__Text extract__:
The enclosure arrived in a standard brown corregated cardboard box. The inside of the box was linned with a Styrofoam liner. Not the messy white stuff that gets all over your house either and kills your vaccum. The liner was placed on top, bottom and all four sides. The same material is used as the bottom of the enclosure. One could tell that BugTrader cares and takes pride in his work. There were even arrows on the box to indicate which direction the box should sit. He took every precaution to ensure the item was delivered safely.

3: Customer Service:

BugTrader ain’t no Wal-Mart. He’s fast, friendly and courteous. He responded to all messages in a tmely manner and respected me as a hobbyist without regard to time or experience within the hobby. This was particularly important to me because it encourages the new hobbyist to keep coming back for purchases, knowledge and support. Very well done BugTrader.

4. Structural Design:

What you have actually been waiting for and likely scrolled over the first three sections, right? First, the photos BugTrader posted on www.mantidforum.net did not do this enclosure justice. Perhaps, I personally just didn’t put it all together when I looked at the photos online and the dimensions. It’s so much more impressive in person. The design its self is simple and consists of the following:


Screen material
Aluminum framing (this particular enclosure was white)
Plastic connectors to hold framing together
Metal screws
Styrofoam for the removable bottom
Rubber Material to secure screen material to Aluminum
Clasp to hold opening closed
Metal Hinges
Shipping Photos. Very Well done!

Photo 1:






Photo 2:


----------



## glock34girl (Feb 23, 2013)

__Stored data__:
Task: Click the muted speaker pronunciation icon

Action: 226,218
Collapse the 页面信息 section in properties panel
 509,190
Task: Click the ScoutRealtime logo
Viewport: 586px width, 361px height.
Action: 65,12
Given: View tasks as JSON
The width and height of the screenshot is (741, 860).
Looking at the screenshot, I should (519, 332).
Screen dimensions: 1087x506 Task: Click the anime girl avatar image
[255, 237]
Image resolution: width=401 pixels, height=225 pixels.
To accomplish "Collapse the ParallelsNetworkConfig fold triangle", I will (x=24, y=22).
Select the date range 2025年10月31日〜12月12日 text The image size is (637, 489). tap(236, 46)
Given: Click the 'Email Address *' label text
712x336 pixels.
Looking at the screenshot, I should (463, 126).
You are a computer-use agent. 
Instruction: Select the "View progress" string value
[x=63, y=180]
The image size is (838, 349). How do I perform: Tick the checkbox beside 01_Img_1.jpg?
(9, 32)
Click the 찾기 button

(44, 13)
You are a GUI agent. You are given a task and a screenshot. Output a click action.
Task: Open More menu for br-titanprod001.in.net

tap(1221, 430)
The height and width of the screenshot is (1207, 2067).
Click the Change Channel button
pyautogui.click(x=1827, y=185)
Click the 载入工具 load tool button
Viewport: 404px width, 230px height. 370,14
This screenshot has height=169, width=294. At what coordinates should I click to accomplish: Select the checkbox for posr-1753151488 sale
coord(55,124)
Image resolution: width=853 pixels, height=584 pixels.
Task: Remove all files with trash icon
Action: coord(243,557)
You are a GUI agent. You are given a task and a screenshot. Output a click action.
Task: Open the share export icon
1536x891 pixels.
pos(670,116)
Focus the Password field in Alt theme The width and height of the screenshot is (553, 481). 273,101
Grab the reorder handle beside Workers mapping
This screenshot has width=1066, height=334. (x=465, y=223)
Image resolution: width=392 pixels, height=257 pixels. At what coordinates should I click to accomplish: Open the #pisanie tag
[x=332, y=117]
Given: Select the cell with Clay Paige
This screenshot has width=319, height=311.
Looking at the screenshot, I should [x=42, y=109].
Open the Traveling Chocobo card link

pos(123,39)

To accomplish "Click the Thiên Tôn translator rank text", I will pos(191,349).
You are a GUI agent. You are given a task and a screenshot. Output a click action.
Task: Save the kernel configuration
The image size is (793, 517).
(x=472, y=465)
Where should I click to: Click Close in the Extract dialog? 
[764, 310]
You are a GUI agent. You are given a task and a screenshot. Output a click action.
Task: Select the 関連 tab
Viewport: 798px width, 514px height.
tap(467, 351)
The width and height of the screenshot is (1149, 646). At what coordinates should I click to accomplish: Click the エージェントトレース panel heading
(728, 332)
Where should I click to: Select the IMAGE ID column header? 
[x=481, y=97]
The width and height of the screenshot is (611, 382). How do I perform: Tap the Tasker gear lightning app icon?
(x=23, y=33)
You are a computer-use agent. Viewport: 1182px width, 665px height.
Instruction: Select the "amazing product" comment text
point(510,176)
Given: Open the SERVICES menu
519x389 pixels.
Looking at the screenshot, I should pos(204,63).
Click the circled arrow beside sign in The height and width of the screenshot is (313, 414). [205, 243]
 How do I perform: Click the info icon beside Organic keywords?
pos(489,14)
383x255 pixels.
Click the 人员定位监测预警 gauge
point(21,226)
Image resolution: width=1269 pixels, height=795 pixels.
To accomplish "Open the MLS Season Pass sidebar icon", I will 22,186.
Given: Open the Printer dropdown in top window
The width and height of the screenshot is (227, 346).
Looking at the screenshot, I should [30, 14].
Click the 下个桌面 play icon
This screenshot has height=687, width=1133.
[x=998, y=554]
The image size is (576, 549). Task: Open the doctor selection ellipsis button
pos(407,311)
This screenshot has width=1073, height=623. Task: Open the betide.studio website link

__Written task__:
Duplicate the enclosure review, everything from "The enclosure arrived" down to "was delivered safely.". The records are separate material and have no connection to the enclosure review.

__Output of the exercise__:
The enclosure arrived in a standard brown corregated cardboard box. The inside of the box was linned with a Styrofoam liner. Not the messy white stuff that gets all over your house either and kills your vaccum. The liner was placed on top, bottom and all four sides. The same material is used as the bottom of the enclosure. One could tell that BugTrader cares and takes pride in his work. There were even arrows on the box to indicate which direction the box should sit. He took every precaution to ensure the item was delivered safely.